╭─ DATA FOR THE TASK

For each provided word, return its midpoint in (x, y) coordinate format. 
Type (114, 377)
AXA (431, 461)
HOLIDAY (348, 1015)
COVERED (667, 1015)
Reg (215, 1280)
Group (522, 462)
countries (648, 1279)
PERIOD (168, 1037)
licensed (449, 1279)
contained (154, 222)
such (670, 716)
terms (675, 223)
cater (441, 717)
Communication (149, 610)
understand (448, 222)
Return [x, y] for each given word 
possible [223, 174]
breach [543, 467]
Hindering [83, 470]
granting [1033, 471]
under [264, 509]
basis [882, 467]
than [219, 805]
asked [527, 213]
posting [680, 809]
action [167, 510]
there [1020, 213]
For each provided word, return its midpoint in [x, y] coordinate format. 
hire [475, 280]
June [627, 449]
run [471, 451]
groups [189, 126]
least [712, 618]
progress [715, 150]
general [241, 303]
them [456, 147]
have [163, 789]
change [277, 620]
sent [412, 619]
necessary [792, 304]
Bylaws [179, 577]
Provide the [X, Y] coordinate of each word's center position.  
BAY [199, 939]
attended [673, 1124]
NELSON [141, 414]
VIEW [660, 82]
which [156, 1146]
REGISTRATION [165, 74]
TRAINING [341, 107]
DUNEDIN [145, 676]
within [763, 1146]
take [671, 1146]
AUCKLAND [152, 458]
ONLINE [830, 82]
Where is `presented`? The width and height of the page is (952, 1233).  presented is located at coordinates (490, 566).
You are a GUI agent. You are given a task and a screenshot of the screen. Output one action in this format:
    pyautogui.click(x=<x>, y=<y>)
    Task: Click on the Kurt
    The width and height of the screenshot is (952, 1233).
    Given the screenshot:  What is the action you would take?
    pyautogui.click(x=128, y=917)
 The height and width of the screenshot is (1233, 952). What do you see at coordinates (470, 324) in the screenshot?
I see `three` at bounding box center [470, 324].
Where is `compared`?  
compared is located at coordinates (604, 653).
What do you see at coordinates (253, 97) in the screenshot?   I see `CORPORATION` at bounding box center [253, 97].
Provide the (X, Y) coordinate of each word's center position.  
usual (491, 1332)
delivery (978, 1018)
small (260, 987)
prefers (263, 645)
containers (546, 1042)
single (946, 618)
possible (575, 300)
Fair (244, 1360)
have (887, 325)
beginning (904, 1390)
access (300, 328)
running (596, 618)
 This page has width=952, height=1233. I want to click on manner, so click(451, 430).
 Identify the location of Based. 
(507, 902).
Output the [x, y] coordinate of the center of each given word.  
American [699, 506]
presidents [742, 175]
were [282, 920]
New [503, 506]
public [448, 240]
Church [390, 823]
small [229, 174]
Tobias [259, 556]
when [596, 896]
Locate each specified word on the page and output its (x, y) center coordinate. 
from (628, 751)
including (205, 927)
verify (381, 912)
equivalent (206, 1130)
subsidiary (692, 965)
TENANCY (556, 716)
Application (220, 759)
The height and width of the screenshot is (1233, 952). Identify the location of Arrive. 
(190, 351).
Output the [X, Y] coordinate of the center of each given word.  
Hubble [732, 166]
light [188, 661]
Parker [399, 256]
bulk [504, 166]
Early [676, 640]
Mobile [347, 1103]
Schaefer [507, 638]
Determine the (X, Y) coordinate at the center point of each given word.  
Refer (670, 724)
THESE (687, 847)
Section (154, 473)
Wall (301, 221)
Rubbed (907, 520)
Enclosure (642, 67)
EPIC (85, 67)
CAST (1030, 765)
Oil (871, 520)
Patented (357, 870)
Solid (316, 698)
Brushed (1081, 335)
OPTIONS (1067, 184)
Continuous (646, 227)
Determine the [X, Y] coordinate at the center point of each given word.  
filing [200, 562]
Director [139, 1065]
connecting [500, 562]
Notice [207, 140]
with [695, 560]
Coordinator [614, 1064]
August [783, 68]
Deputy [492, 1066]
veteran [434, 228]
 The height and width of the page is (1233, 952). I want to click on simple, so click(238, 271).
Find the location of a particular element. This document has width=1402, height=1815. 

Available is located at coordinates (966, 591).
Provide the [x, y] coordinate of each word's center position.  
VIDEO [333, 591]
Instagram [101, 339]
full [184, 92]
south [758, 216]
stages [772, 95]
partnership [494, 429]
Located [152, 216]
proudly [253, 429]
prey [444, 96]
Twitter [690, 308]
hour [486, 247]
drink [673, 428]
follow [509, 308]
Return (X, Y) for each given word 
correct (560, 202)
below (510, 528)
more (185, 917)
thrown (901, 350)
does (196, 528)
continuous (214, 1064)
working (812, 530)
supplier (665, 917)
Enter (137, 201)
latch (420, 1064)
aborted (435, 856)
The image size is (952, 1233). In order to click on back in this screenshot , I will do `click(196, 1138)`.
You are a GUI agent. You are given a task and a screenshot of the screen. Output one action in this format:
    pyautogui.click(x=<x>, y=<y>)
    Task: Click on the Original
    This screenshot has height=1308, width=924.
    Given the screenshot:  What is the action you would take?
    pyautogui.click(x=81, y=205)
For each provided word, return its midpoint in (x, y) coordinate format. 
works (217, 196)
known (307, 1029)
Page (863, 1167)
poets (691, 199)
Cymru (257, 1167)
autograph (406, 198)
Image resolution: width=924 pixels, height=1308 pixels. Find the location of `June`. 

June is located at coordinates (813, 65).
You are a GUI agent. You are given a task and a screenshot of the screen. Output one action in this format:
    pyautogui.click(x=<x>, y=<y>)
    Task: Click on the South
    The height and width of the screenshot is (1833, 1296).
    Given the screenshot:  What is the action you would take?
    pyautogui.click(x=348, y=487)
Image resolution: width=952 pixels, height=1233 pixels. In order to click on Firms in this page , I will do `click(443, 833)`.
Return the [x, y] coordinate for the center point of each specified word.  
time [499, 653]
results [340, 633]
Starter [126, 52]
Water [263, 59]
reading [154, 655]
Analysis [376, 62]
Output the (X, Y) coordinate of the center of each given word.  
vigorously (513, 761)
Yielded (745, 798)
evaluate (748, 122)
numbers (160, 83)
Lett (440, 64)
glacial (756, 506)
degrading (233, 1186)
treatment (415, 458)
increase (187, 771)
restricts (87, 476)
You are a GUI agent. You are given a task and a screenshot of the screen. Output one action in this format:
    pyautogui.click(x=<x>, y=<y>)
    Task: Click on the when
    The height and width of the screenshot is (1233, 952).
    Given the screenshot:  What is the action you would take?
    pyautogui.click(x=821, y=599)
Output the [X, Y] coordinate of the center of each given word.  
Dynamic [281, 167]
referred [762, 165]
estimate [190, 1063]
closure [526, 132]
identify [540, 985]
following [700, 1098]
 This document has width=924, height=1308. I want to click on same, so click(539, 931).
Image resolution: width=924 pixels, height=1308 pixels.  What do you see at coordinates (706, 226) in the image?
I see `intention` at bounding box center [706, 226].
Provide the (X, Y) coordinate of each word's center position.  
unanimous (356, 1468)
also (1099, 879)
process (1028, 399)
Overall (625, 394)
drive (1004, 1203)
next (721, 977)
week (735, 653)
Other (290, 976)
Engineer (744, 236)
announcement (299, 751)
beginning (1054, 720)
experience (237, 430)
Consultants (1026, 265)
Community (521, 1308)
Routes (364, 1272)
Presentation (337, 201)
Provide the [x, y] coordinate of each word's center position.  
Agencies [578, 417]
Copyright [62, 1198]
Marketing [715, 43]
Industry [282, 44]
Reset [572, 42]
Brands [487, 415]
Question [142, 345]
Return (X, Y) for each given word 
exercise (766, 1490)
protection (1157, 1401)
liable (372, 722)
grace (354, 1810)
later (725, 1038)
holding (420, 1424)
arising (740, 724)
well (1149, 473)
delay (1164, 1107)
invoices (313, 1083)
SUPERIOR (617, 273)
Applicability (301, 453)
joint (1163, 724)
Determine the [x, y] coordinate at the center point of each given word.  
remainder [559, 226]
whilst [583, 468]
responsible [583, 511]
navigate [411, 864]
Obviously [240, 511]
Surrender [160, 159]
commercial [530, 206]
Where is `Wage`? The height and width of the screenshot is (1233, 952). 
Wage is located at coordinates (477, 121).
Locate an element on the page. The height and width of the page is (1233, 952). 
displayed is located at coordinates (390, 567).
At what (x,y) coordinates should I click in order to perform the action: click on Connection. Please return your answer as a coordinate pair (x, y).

╰─

DIRECTION: Copy the lines word for word, from the first line of the records up to and including the line with "Bylaws [179, 577]".

RESULT:
For each provided word, return its midpoint in (x, y) coordinate format. 
Type (114, 377)
AXA (431, 461)
HOLIDAY (348, 1015)
COVERED (667, 1015)
Reg (215, 1280)
Group (522, 462)
countries (648, 1279)
PERIOD (168, 1037)
licensed (449, 1279)
contained (154, 222)
such (670, 716)
terms (675, 223)
cater (441, 717)
Communication (149, 610)
understand (448, 222)
Return [x, y] for each given word 
possible [223, 174]
breach [543, 467]
Hindering [83, 470]
granting [1033, 471]
under [264, 509]
basis [882, 467]
than [219, 805]
asked [527, 213]
posting [680, 809]
action [167, 510]
there [1020, 213]
For each provided word, return its midpoint in [x, y] coordinate format. 
hire [475, 280]
June [627, 449]
run [471, 451]
groups [189, 126]
least [712, 618]
progress [715, 150]
general [241, 303]
them [456, 147]
have [163, 789]
change [277, 620]
sent [412, 619]
necessary [792, 304]
Bylaws [179, 577]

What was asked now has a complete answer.